THE PROBLEM:
Excerpt from the entries below: please repeat exactly the lines from the one containing "Where should I" through the last one, both ends included, with no pictures.

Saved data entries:
+ + + + +
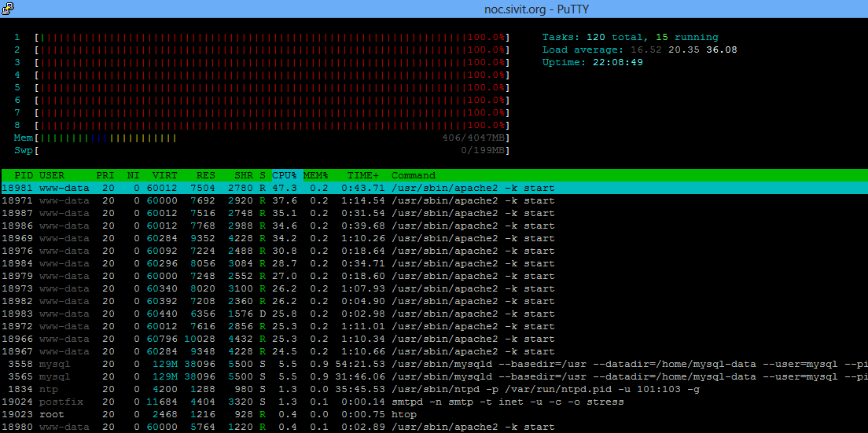Click the Load average readout
Image resolution: width=868 pixels, height=433 pixels.
tap(639, 50)
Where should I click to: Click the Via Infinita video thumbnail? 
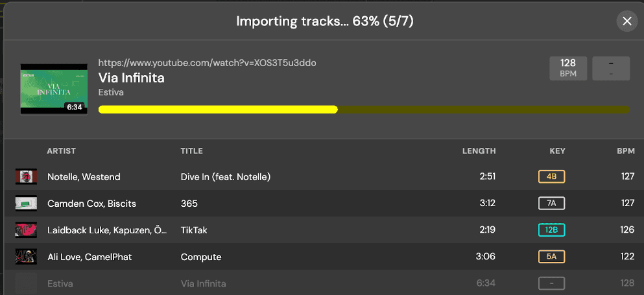54,89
+ + + + +
ANSWER TO THIS EXERCISE:
Where should I click to: Click the Via Infinita video thumbnail? 
54,89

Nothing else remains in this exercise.